JOBS –
1) How old was the narrator while at university, according to the excerpt from You Only Get One Life?
2) In the excerpt from You Only Get One Life, what does the paragraph beginning "I was still only 16" say leaving Denmark for a couple of years would bring? List each point.
3) Write out the part of the You Only Get One Life excerpt that begins at the words "I didn’t think" and stops after "money to eat.".

You Only Get One Life

You Only Get One Life by Brigitte Nielsen Read Free Book Online

Book: You Only Get One Life by Brigitte Nielsen Read Free Book Online
Authors: Brigitte Nielsen
The grades that got me there had been excellent but I might as well still have been at school. Education was what my parents wanted for me but I was being stared at openly again and I knew it wasn’t going to work out. I couldn’t take all the bullshit and start from scratch as the awkward giraffe trying to do her best to be accepted; I wasn’t even sure what I wanted to study.
    I was still only 16, very young to be at university, and modelling looked as if it could be my way out. If I left Denmark for a couple of years, I thought, worked abroad and picked up some other languages, I would actually get points to add to my degree when I returned. My decision didn’t exactly delight my parents, but we agreed that it could be beneficial to do a couple of years out in the real world to find out what I really wanted to study. I had their blessing.
    My father’s practical attitude was something I would beforever grateful for. His regular existence gave him no idea as to what I might be heading into and yet he didn’t try to stop me. Even though I was only a teenager he was prepared to let me be grown-up enough to leave home and explore the world. It was everything I’d dreamed of. Finally, I was going to be one of those birds I’d watched for so many hours.
    I didn’t think about the loneliness of the life I was choosing: I didn’t imagine what it might mean when my mother and father weren’t there or when handsome Italian playboys tried to pass me cocaine and told me, ‘It’s great, nothing to worry about – you’ll feel wonderful!’ My family wouldn’t be able to give me a big hug when I’d gone to my hundredth audition and got yet another curt rejection. There would be no home-cooked backup to save me from going hungry because once more I hadn’t made enough money to eat.

DATASET EXCERPT –
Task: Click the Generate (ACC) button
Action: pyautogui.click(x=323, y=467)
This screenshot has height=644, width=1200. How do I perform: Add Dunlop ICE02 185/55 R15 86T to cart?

ANSWERS IN ORDER –
1) 16

2)
- Working abroad
- Picking up some other languages
- Getting points to add to the degree on returning
- Finding out what the narrator really wanted to study

3)
I didn’t think about the loneliness of the life I was choosing: I didn’t imagine what it might mean when my mother and father weren’t there or when handsome Italian playboys tried to pass me cocaine and told me, ‘It’s great, nothing to worry about – you’ll feel wonderful!’ My family wouldn’t be able to give me a big hug when I’d gone to my hundredth audition and got yet another curt rejection. There would be no home-cooked backup to save me from going hungry because once more I hadn’t made enough money to eat.